3. Falling Behind Global Competitors

While South African portfolios wrestle with spreadsheets, international peers are automating ESG data flows and pulling ahead. Global average GRESB scores have risen steadily for three years as overseas funds invest in smarter tech. International investors and asset managers have had time to adapt and are now already automating up to 50% of manual reporting tasks.

The gap is no longer theoretical: global buyers and tenants benchmark SA assets against those higher-scoring portfolios, making local laggards less attractive.

4. Reputational and Regulatory Risk

Failing to meet evolving disclosure rules isn't just a paperwork issue; it's headline risk.
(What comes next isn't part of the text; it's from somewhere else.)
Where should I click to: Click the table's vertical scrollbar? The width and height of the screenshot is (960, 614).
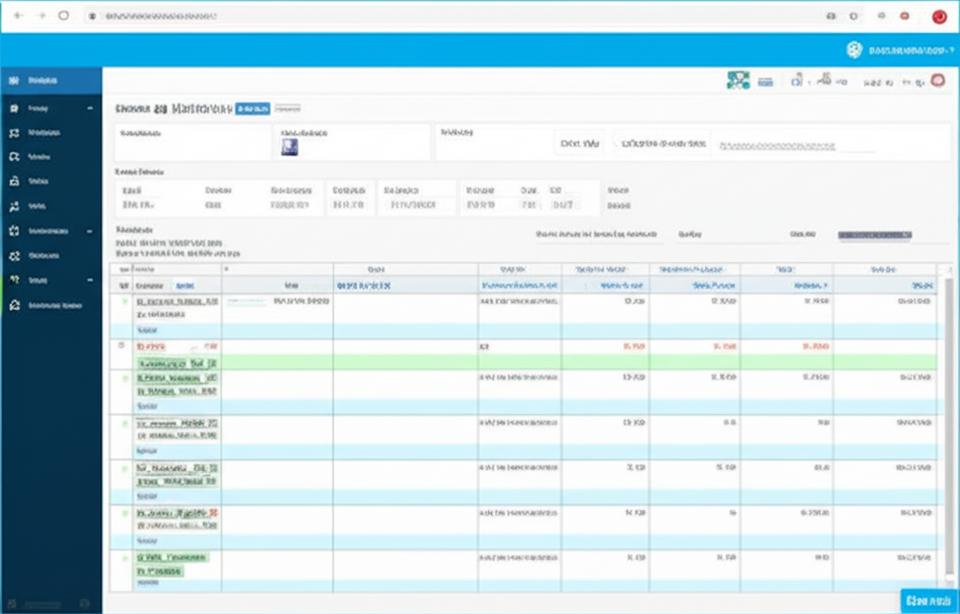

ESG-related legal actions have surged in South Africa, with >40 % now tied to environmental non-compliance. Each case erodes brand equity and triggers intensified scrutiny from boards, lenders and tenants. Add in potential fines for incorrect emissions data, and the reputational hit quickly snowballs into bottom-line pain.

5. Carbon Tax Penalties

The Carbon Tax Act already levies R236 per t CO₂e, and portfolios with poor emissions tracking are doubly exposed — paying more than they should and risking additional penalties for mis-reporting. The regulation is explicit: incorrect or incomplete data can lead directly to over-payments or fines, turning sloppy ESG processes into an avoidable, perennial tax drain.

Plus: The Everyday Drain That Adds Up Fast

Beyond the big-ticket risks, portfolios lose millions through day-to-day inefficiencies: ESG reports consume up to 250 staff hours annually, consultants charge hundreds of thousands to validate fragmented data, and teams juggle overlapping software tools across departments.
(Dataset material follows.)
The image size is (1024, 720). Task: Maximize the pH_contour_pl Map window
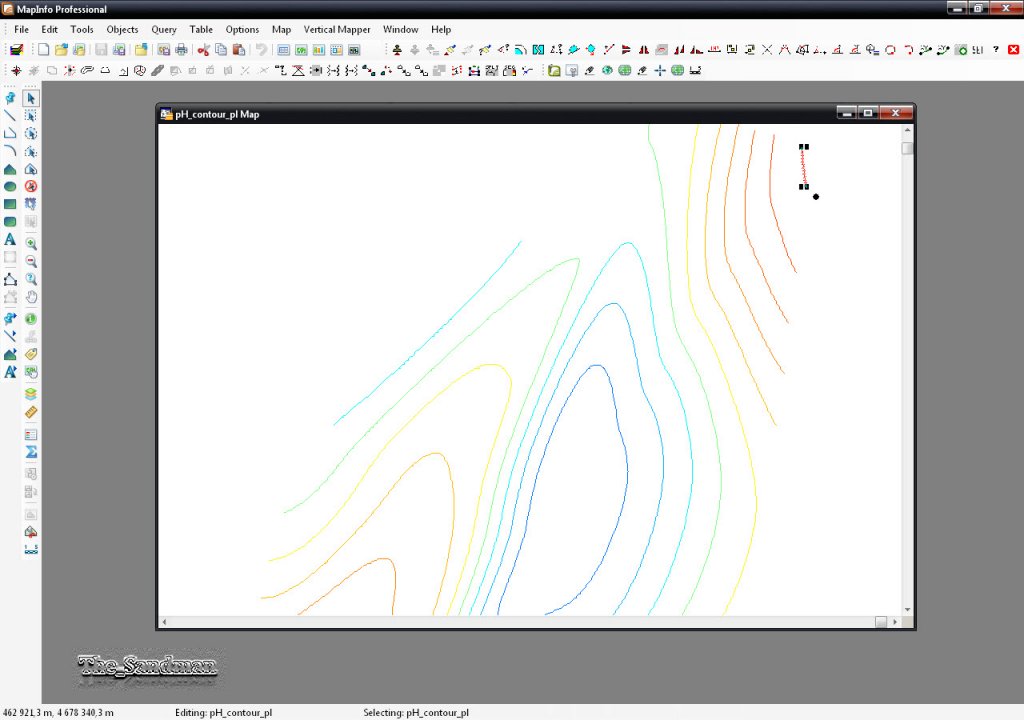pyautogui.click(x=869, y=113)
Manual reporting across 30+ spreadsheets introduces critical errors and constant rework, while ESG leads are pulled from strategic work to chase down data. Add in tenant dissatisfaction from poor transparency and missed cost-saving opportunities (like undetected fuel overspend or water leaks), and the hidden daily costs of sustainability reporting quickly become a major drain on performance.
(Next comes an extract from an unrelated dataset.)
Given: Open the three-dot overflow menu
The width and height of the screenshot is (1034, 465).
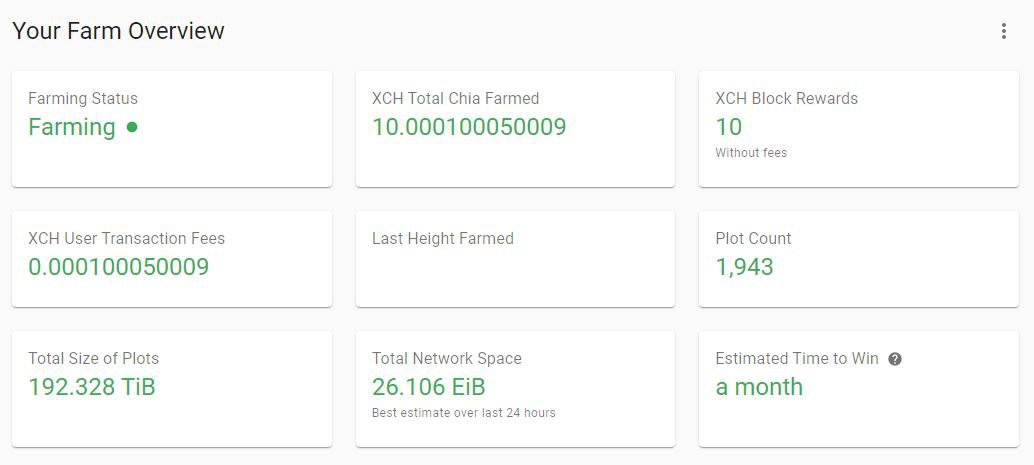Looking at the screenshot, I should 1003,31.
The Solution? Automated Sustainability Reporting

The SA property industry is at a turning point. It's time to evolve reporting from a reactive, annual tick-box exercise into a proactive, real-time performance driver.

South African portfolios, especially those under pressure from Carbon Tax, need to start adopting predictive ESG analytics to use live data to detect issues before they become costly.

One commercial property group, for example, recently reduced their reporting time by 40% while increasing GRESB scores by leveraging automated data pipelines that replaced 30+ manual spreadsheets.